Notebook for reference: https://github.com/langchain-ai/langchain/blob/master/cookbook/Semi_structured_and_multi_modal_RAG.ipynb


In [9]:
from typing import Any
import sys
from tqdm import trange
import time

import pandas as pd
import numpy as np
from groq import Groq
import os
from pinecone import Pinecone
import requests
import warnings
warnings.filterwarnings("ignore")

from pinecone_text.sparse import BM25Encoder
from langchain_community.embeddings.sentence_transformer import SentenceTransformerEmbeddings

# Load API Keys
from unstructured.staging.base import elements_to_json
from unstructured.staging.base import convert_to_dict
import json
import yaml
from groq import Groq
from dotenv import load_dotenv

from unstructured.partition.pdf import partition_pdf
from langchain_core.prompts import ChatPromptTemplate
#Need to import groq from langchain

from langchain.text_splitter import RecursiveCharacterTextSplitter
from typing import List, Dict

# Can try paddle OCR instead of tesseract


In [10]:
load_dotenv()
groq_api_key = os.getenv('GROQ_API_KEY')
hf_key = os.getenv('HUGGINGFACE_API_KEY')
pinecone_api_key = os.getenv('PINECONE_API_KEY')
pc = Pinecone(api_key=os.environ['PINECONE_API_KEY'])
openai_api_key = os.getenv('OPENAI_API_KEY')
groq_client = Groq(api_key = groq_api_key)
model = "llama3-8b-8192"

## Data Loading

- Using partitionpdf, which segments a pdf document by using a layout model.
- This layout model makes it possible to extract elements, such as tables, from PDFs.
- We will also use unstructured chunking
  - Tries to identify document sections
  - builds text blocks that maintain sections while also honoring user-defined chunk sizes


In [3]:
# Code taken from unstructured website and stack overflow 
path_to_hsi = "../data/HSI1000_1to9.pdf"
raw_pdf_elements = partition_pdf("../data/HSI1000_1to9.pdf", 
                        strategy="hi_res", 
                        hi_res_model_name="yolox",
                        infer_table_structure=True
                        )

# Save output to json file (Future use mongodb maybe)
convert_to_dict(raw_pdf_elements)

element_output_file = "../data/element_entities.json"
elements_to_json(raw_pdf_elements, filename=element_output_file)
with open("../data/element_entities.json", "r", encoding='utf-8') as fin:
    read_elements = json.load(fin)
print(f"length before filtering: {len(read_elements)}")

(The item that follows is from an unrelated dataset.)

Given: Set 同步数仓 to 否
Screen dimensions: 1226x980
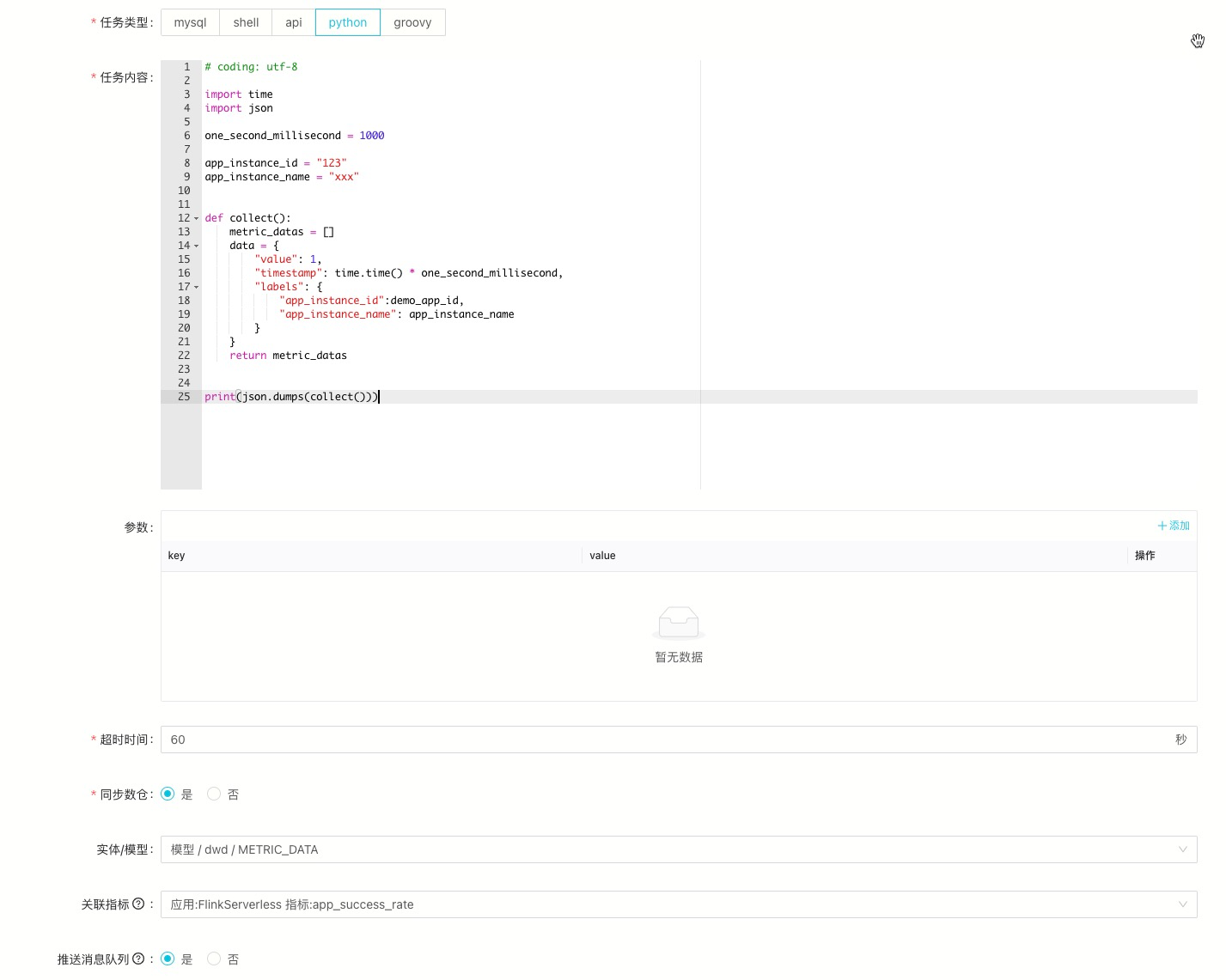Looking at the screenshot, I should [x=214, y=794].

unwanted_types = ['Footer', 'Image', 'FigureCaption', 'UncategorizedText']
filtered_el = []
for el in read_elements:
    if el['type'] in unwanted_types:
        continue
    else:
        filtered_el.append(el)
print(f"length after filtering: {len(filtered_el)}")
filtered_el[0]

Some weights of the model checkpoint at microsoft/table-transformer-structure-recognition were not used when initializing TableTransformerForObjectDetection: ['model.backbone.conv_encoder.model.layer2.0.downsample.1.num_batches_tracked', 'model.backbone.conv_encoder.model.layer3.0.downsample.1.num_batches_tracked', 'model.backbone.conv_encoder.model.layer4.0.downsample.1.num_batches_tracked']
- This IS expected if you are initializing TableTransformerForObjectDetection from the checkpoint of a model trained on another task or with another architecture (e.g. initializing a BertForSequenceClassification model from a BertForPreTraining model).
- This IS NOT expected if you are initializing TableTransformerForObjectDetection from the checkpoint of a model that you expect to be exactly identical (initializing a BertForSequenceClassification model from a BertForSequenceClassification model).

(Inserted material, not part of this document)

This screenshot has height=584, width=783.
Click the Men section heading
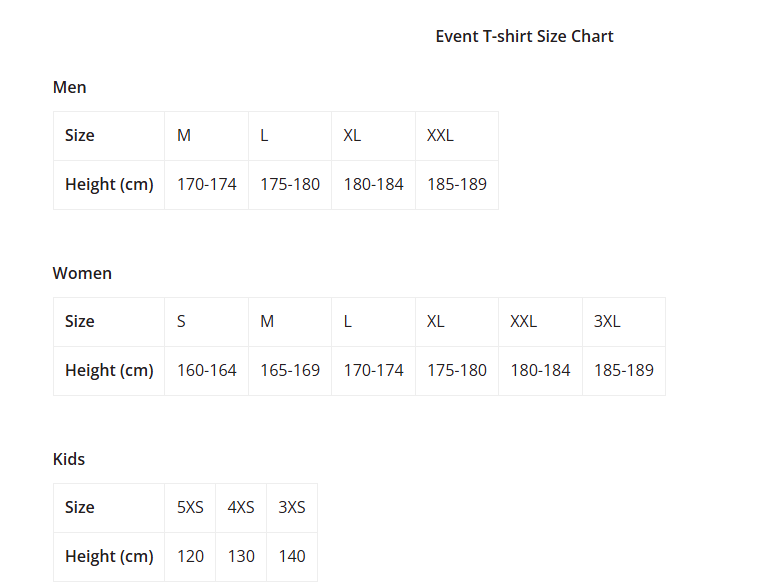[x=69, y=87]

length before filtering: 130
length after filtering: 109


{'type': 'Title',
 'element_id': 'cc9971d7967ab7ce6a3ac73cc065832e',
 'metadata': {'coordinates': {'points': [[195.6, 158.1],
    [195.6, 187.6],
    [313.3, 187.6],
    [313.3, 158.1]],
   'system': 'PixelSpace',
   'layout_width': 1653,
   'layout_height': 2339},
  'filename': 'HSI1000_1to9.pdf',
  'file_directory': '../data',
  'last_modified': '2024-06-12T13:15:53',
  'filetype': 'application/pdf',
  'page_number': 1},
 'text': 'Lecture 1'}

In [4]:
table_elements =  [
    {'type': el['type'], 
     'Page': el['metadata']['page_number'],
     "text": el['metadata']['text_as_html']
     } for el in filtered_el if el['type'] == 'Table']
print(f"Number of tables identified: {len(table_elements)}")
text_elements =  [{'type': el['type'], 
     'Page': el['metadata']['page_number'],
     "text": el['text']
     } for el in filtered_el if el['type'] != 'Table']
print(f"Number of text elements identified: {len(text_elements)}")


3
106


In [5]:
text_elements[0]

{'type': 'Title', 'Page': 1, 'text': 'Lecture 1'}

In [6]:
table_elements[0]

{'type': 'Table',
 'Page': 2,
 'text': '<table><thead><th></th><th>Laptop doesn’t boot</th></thead><tr><td></td><td>Battery dead</td></tr><tr><td>the explanation |</td><td>Plug in external power</td></tr><tr><td>of test</td><td>Laptop seems to boot, so the battery must have been dead</td></tr></table>'}

In [7]:

def get_file_docs(element: List[Dict]) -> List[Dict]:
    def get_num_pages(elements):
        num = 0
        for el in elements:
            if el['Page'] > num:
                num = el['Page']
        return num

    def generate_chunks(text: str, page_num: int) -> List[Dict]:
        separator_ls = ["\n\n", "\n", ". ", "!", "?", ",", " ", ""]
        text_splitter = RecursiveCharacterTextSplitter(
            chunk_size=300,
            chunk_overlap=30,
            length_function=len,
            separators=separator_ls
        )
        separated_list = text_splitter.split_text(text)
        # Add page number to each chunk
        return [{'Page': page_num, 'text': chunk} for chunk in separated_list]
    
    file_chunks = []
    num_pages = get_num_pages(text_elements)
    
    for i in range(num_pages):
        page_ls = []
        for el in element:
            if el['Page'] == i:
                page_ls.append(el['text'])
        
        page_text = "\n".join(page_ls)
        text_chunks = generate_chunks(page_text, i)
        file_chunks.extend(text_chunks)
    
    return file_chunks

text_documents = get_file_docs(text_elements)
print(text_documents)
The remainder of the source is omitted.